== Material to process ==
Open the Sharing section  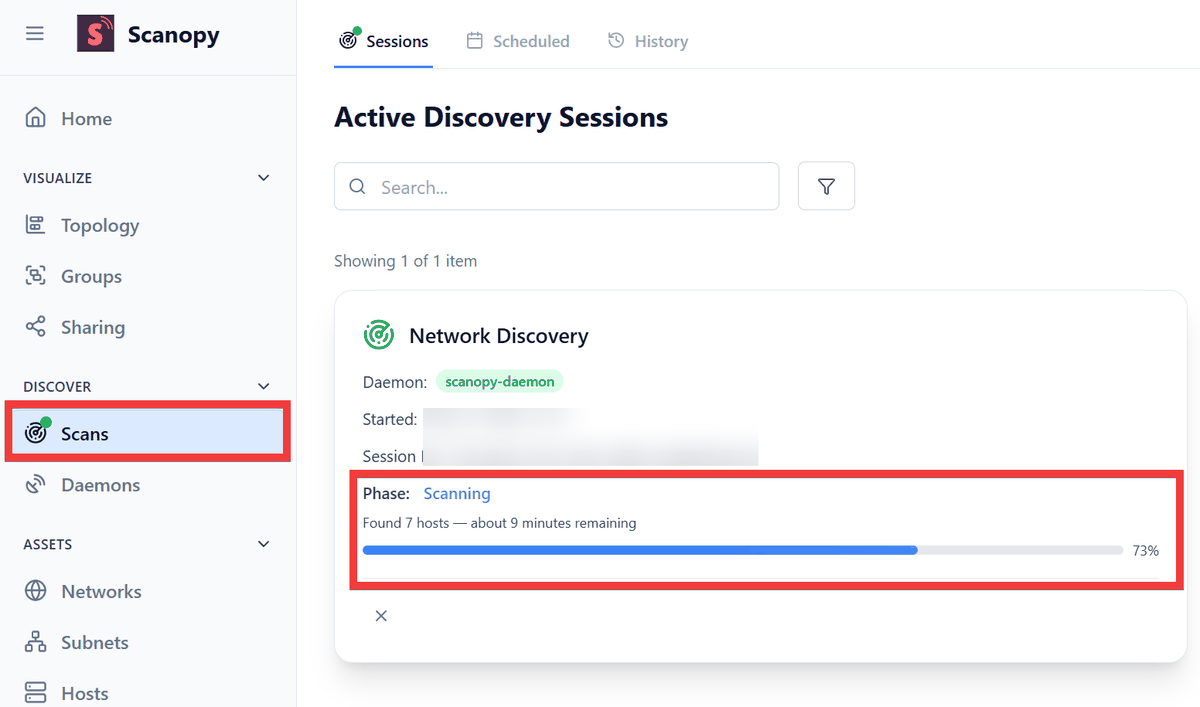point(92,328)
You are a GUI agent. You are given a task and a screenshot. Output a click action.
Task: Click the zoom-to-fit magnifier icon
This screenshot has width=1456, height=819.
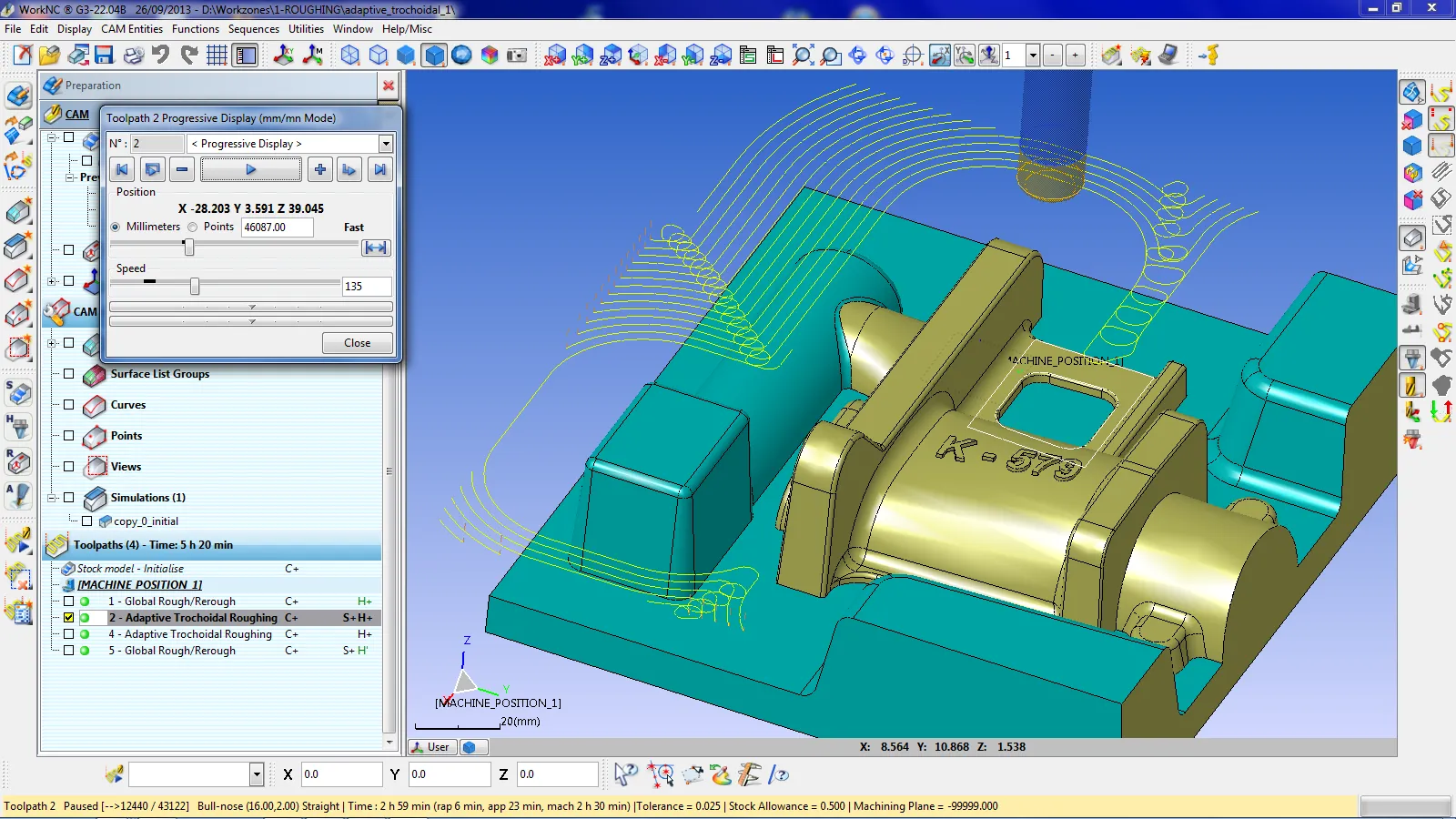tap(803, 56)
===
§ **Work request**
Each line from the one that contains "You are a GUI" through the end of the records should be restated exactly; include both end lines and leave any pictures out.

§ **Your response**
You are a GUI agent. You are given a task and a screenshot. Output a click action.
Task: Click the zoom-to-fit magnifier icon
This screenshot has width=1456, height=819.
tap(803, 56)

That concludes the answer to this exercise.